Etait-il bien utile de développer une tension supplémentaire, alors que nos objectifs étaient déjà bien difficiles à atteindre ? Ceux qui ont compris le plus vite, c’était les anciens patrons, par exemple A.Brazaukas en Lituanie, ancien n°1 du Parti Communiste.

L’épuration est devenue impossible, pour des raisons pragmatiques.

Pour autant, il est vrai que l’absence d’épuration a eu des conséquences néfastes, notamment cet esprit marqué par les peurs du passé. D’un autre côté, il faut l’accepter, parce qu’il n’y avait pas de moyen de faire autrement.

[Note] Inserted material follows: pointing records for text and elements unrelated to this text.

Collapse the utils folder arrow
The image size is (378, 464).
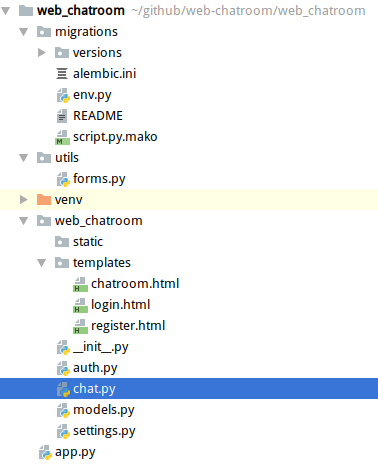(24, 158)
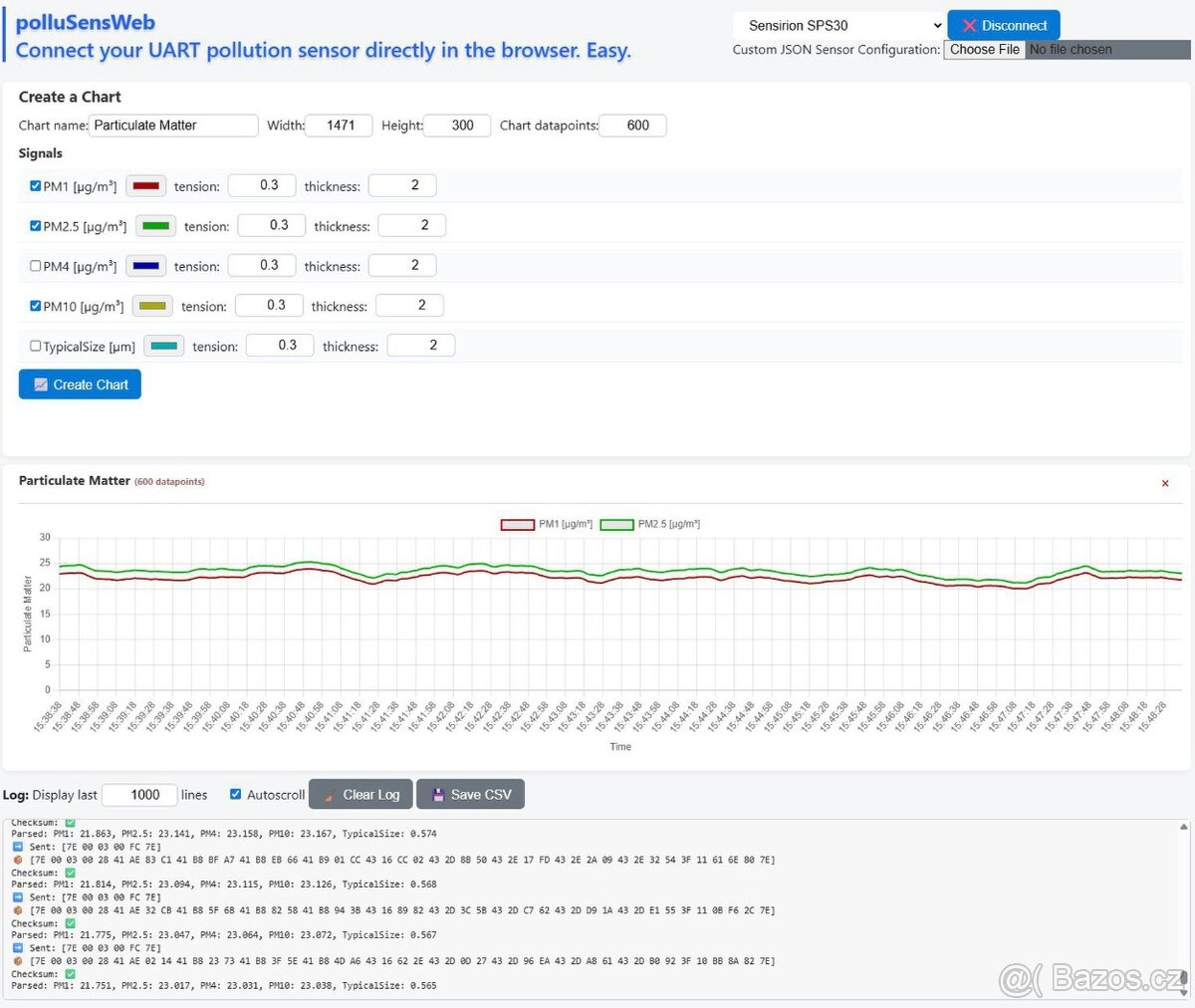Open the PM10 olive color swatch

pos(152,307)
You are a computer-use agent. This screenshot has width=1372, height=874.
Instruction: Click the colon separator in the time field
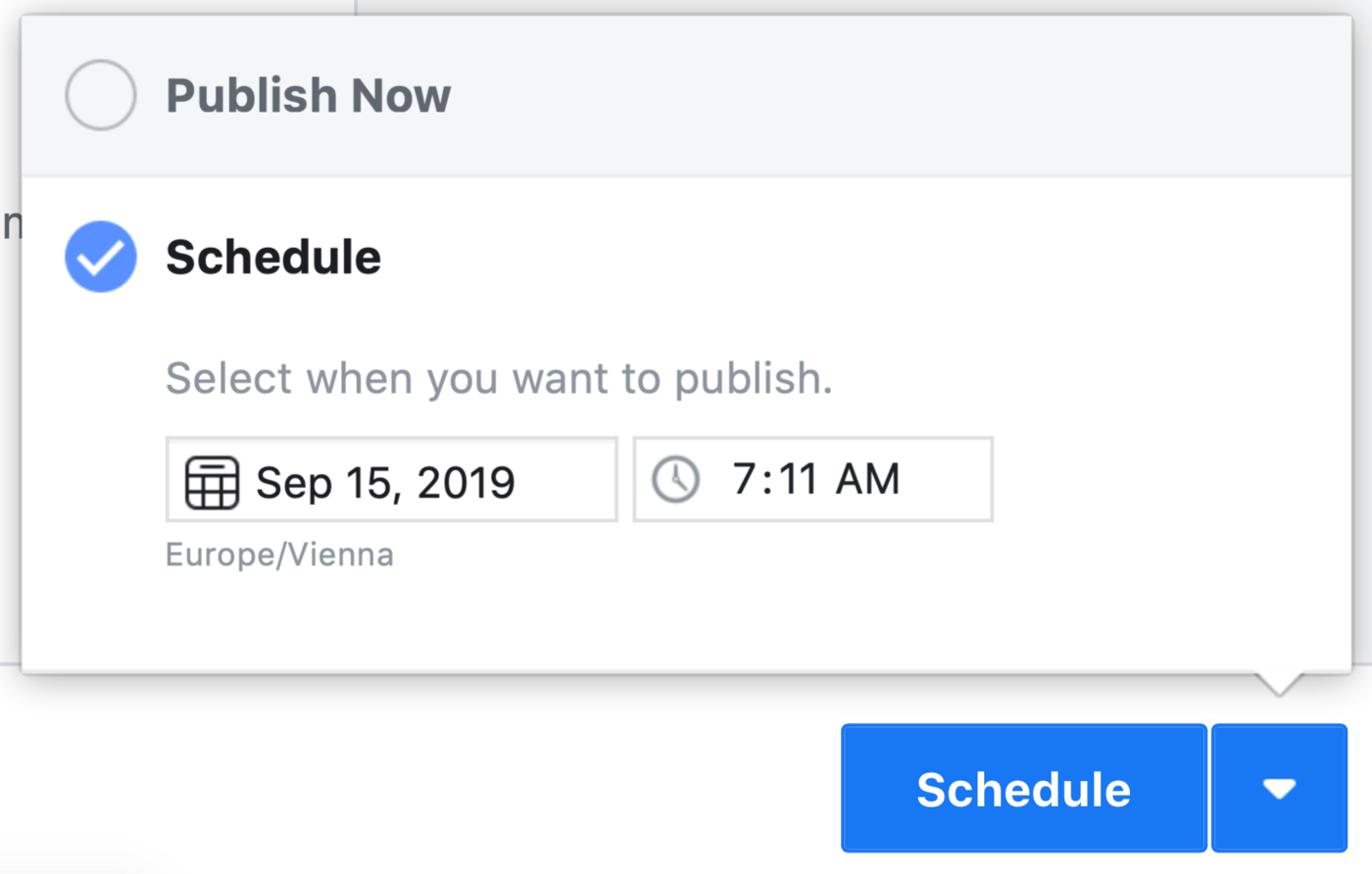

P.V. Résultat, plus de dix ans après les indépendances des pays d’Europe centrale et orientale, on trouve aux postes clés beaucoup d’anciens membres de la nomenklatura communiste.

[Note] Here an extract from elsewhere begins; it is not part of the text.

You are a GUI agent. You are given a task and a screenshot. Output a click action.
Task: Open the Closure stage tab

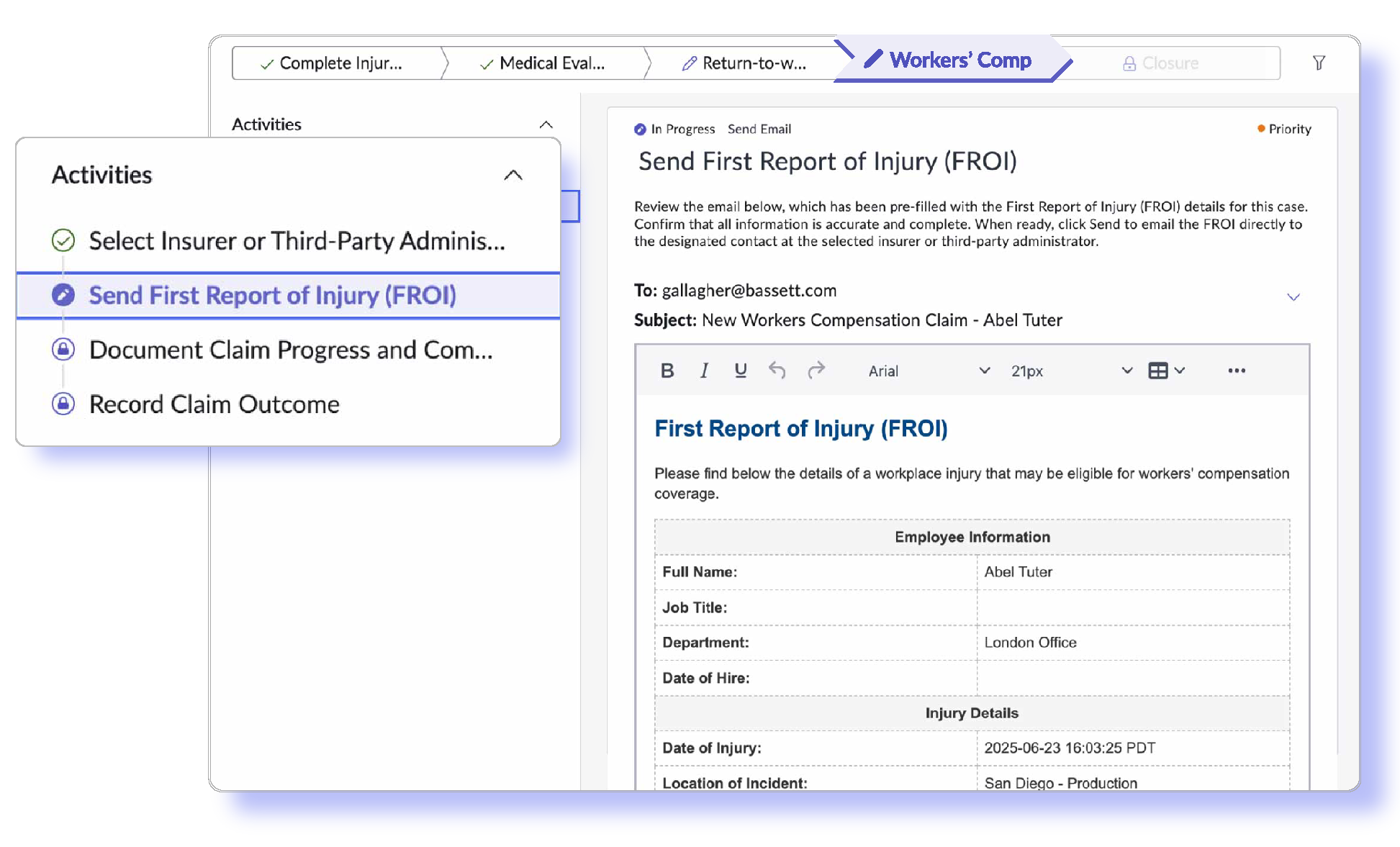[1169, 63]
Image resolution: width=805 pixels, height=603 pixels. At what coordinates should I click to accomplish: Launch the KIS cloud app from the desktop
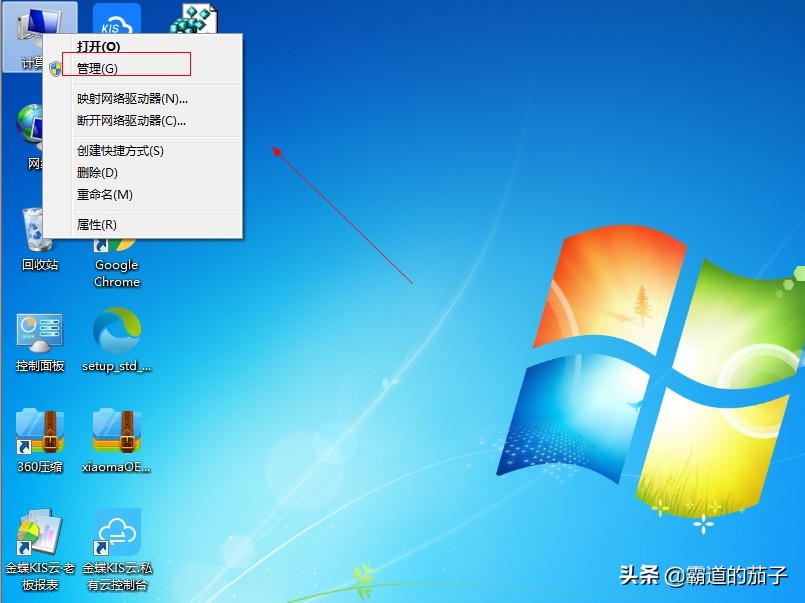coord(115,20)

R.B. Il est vrai que dans les pays de l’Est, on trouve en 2003 nombre d’anciens nomenklaturistes à des postes clés. Mais ce n’est pas gênant. En Lituanie, A. Brazauskas ancien Premier Secrétaire du PC, est revenu au poste de Premier Ministre, Il sera tenté de promouvoir des hommes proches de lui, même si une loi protège théoriquement les fonctionnaires de l’alternance politique. Mais il en est de même de tous les pouvoirs. Il faudra juste d’un peu plus de temps pour se débarrasser de l’héritage communiste…

Un jeu politique spécifique

Les partis politiques lituaniens ne ressemblent en rien aux partis politiques occidentaux. Il s’agit simplement de plate-formes de rivalités personnelles, dépassant rarement 500 membres. Plutôt que de défendre des idées par le débat démocratique, leur objectif se limite à accéder aux postes clés. Il s’agit de luttes individuelles pour accéder aux postes précédemment aux mains de la nomenklatura. D’une certaine manière, ce qui existait auparavant continue à rester d’actualité. Mais les électeurs sont libres et ne suivent pas toujours les indications des partis.